TASK PROMPT:
Give back, word for word, the line that contains "[Twitter] (317, 2383)" and all lines after it in the material, through the last; please include only these.
** Opening RECORD SET block **
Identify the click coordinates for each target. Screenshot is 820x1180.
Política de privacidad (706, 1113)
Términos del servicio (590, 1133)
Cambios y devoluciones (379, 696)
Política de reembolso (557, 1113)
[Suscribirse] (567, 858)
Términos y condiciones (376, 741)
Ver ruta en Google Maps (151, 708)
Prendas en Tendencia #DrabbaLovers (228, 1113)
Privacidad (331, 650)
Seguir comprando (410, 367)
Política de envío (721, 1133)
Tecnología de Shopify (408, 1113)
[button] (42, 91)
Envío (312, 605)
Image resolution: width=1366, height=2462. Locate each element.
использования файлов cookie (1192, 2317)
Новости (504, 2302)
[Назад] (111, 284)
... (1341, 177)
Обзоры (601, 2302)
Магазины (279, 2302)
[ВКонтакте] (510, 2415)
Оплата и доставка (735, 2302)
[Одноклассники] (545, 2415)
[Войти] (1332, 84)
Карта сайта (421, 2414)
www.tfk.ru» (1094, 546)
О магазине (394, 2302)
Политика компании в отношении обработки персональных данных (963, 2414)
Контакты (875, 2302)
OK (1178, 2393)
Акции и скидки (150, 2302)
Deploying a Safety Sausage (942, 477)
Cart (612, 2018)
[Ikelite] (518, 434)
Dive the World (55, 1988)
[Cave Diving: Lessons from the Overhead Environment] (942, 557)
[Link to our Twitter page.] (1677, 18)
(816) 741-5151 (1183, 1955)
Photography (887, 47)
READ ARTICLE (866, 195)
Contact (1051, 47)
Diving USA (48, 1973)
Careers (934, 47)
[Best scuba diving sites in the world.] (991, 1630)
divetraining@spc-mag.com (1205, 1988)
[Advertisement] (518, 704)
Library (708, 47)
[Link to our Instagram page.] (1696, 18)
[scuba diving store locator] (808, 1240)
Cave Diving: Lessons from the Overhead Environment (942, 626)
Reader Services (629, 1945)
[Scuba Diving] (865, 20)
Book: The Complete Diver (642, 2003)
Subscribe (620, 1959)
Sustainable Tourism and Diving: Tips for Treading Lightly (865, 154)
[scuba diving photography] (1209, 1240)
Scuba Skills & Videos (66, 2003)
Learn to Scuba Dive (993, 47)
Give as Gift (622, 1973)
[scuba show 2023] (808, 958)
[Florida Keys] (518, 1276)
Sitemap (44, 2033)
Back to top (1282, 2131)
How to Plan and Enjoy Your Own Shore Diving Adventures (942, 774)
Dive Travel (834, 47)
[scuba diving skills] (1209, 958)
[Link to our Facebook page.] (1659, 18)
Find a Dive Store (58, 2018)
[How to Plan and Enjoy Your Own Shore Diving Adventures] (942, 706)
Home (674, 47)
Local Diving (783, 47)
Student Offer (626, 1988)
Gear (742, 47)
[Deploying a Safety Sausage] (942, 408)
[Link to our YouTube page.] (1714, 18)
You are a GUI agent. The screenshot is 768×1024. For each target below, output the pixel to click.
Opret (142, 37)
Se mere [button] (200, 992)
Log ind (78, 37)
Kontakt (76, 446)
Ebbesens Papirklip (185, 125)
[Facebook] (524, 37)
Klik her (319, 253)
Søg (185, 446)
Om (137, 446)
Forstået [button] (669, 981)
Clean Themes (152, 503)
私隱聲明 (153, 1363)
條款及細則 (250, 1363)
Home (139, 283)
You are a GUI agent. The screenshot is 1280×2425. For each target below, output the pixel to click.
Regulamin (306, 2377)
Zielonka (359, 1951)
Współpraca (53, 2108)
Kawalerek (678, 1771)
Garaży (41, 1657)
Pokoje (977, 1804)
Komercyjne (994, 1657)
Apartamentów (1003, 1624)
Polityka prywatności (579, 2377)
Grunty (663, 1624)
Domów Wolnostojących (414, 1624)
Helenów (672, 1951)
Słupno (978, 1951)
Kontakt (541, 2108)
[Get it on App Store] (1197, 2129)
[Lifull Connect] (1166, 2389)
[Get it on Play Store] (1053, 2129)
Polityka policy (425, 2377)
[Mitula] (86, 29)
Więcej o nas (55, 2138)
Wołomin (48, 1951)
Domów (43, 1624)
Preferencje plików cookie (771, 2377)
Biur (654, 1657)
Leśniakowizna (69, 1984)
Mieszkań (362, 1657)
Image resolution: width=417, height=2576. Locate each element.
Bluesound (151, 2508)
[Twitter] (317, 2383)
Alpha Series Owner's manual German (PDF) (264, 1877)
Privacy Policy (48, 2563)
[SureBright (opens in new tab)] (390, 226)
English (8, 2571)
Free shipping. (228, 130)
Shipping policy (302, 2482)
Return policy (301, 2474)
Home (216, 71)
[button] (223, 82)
** Closing RECORD SET block **
SOLUTION TO THIS TASK:
[Twitter] (317, 2383)
Alpha Series Owner's manual German (PDF) (264, 1877)
Privacy Policy (48, 2563)
[SureBright (opens in new tab)] (390, 226)
English (8, 2571)
Free shipping. (228, 130)
Shipping policy (302, 2482)
Return policy (301, 2474)
Home (216, 71)
[button] (223, 82)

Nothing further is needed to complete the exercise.